The state's only full-time professional orchestra hopes the unusual shows dubbed "Classically Cannabis: The High Note Series" will boost its audience as it struggles with dwindling attendance and shrinking budgets.
"The cannabis industry obviously opens the door even further to a younger, more diverse audience," symphony CEO Jerome Kern told The Associated Press.
In return for sponsorship, marijuana-related companies get "the legitimacy of being associated with the Colorado Symphony Orchestra." he said.
The event, however, is strictly BYOC — bring your own cannabis, according to an events listing on the symphony website that says pot will not be sold.
Richard Yost of Ideal 420 Soil, a New Hampshire company that sells soil and other cultivation products to marijuana growers, sees sponsoring the concerts as a chance to link his company to one of the best orchestras in the nation and to make the point that pot consumers can be clean-cut and sophisticated.
"You can be intelligent and savvy and enjoy cannabis as well," said Yost, adding that he plays Mozart while he works on business plans.
Another sponsor, Jan Cole, said her Boulder-based pot retailer The Farm has helped fund arts events in her hometown and a concert by Ziggy Marley in Denver.

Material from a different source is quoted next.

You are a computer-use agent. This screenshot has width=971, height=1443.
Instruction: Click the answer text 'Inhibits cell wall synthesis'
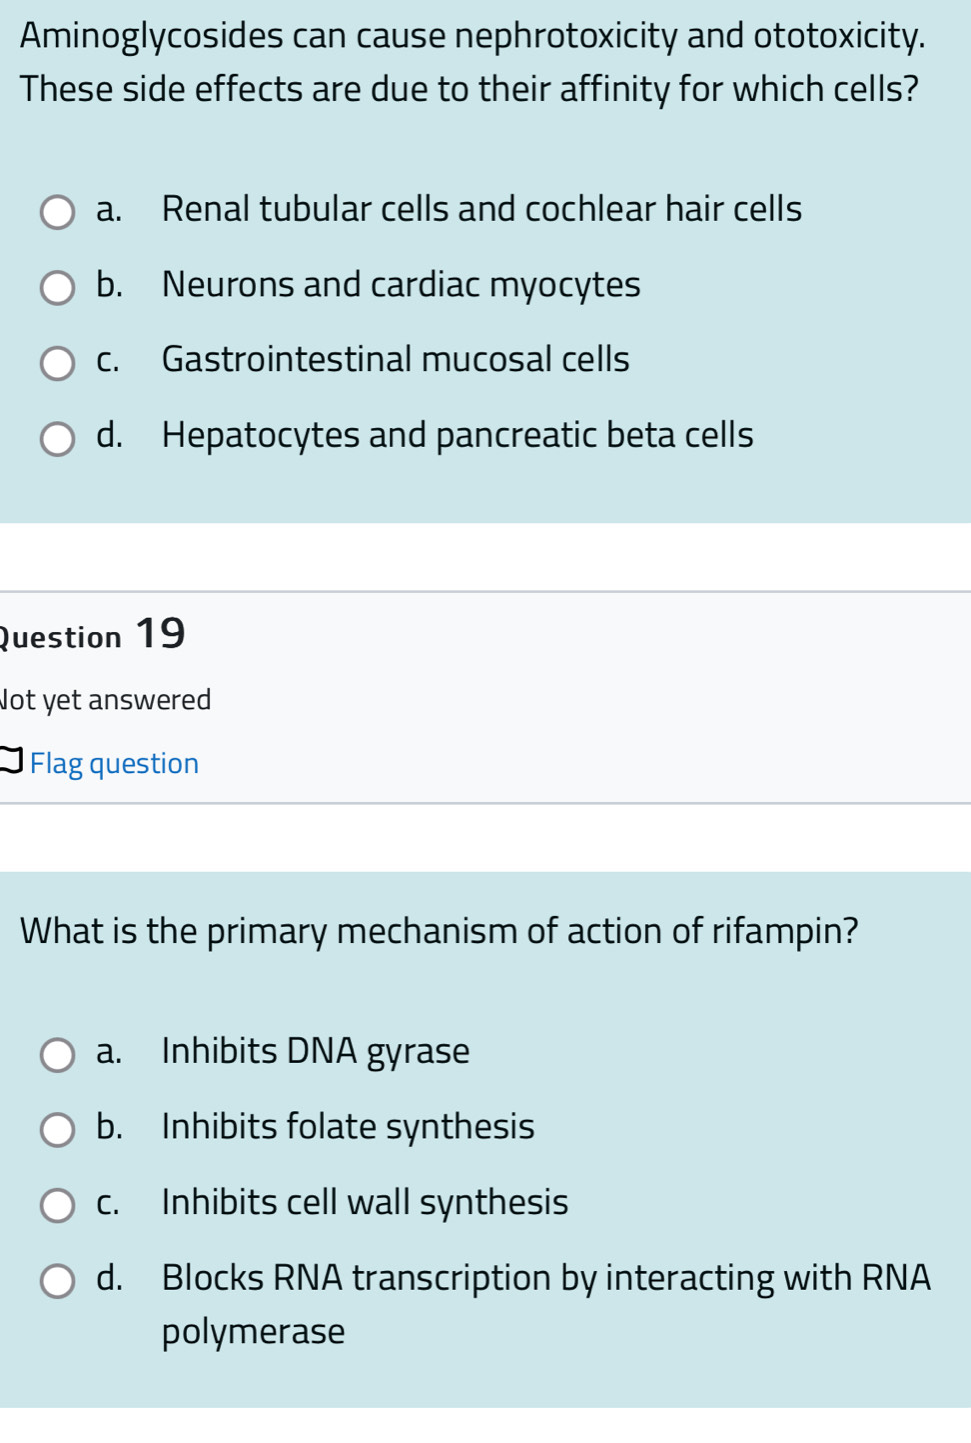(x=364, y=1202)
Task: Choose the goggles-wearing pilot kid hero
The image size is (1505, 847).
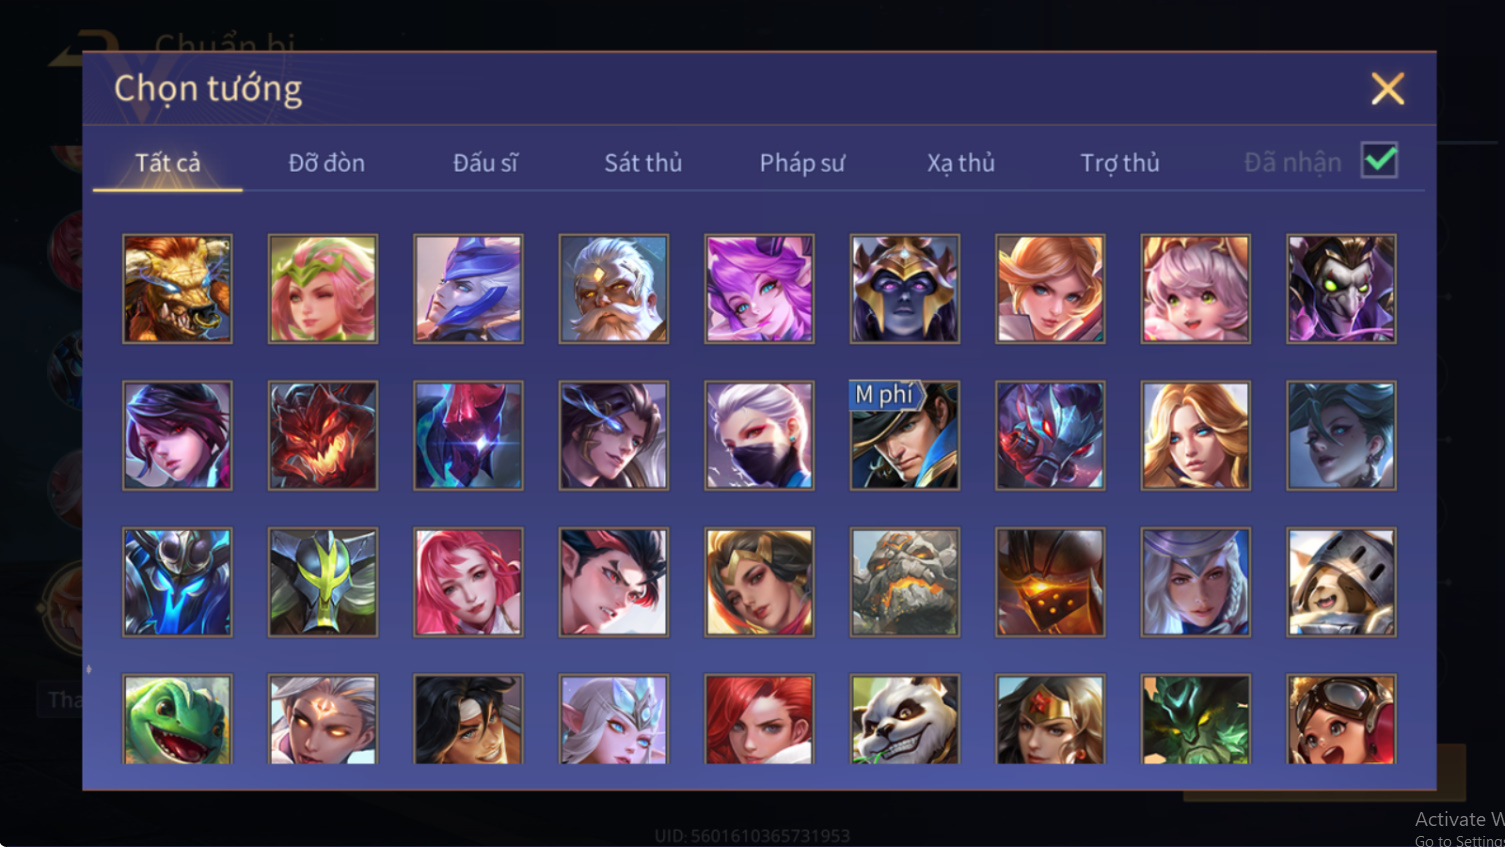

She said she hoped for a long-term association with the symphony, because its audience was "our crowd ... people who like art and music and alternative products."
Judith Inman, a member of a volunteer guild that has organized balls and other more traditional classical music fundraisers in Denver, has reservations about the marijuana mash-up.
"I know that the symphony needs new sponsors, and they are trying to go after a younger group," she said. "I just don't think this is the way to go about it."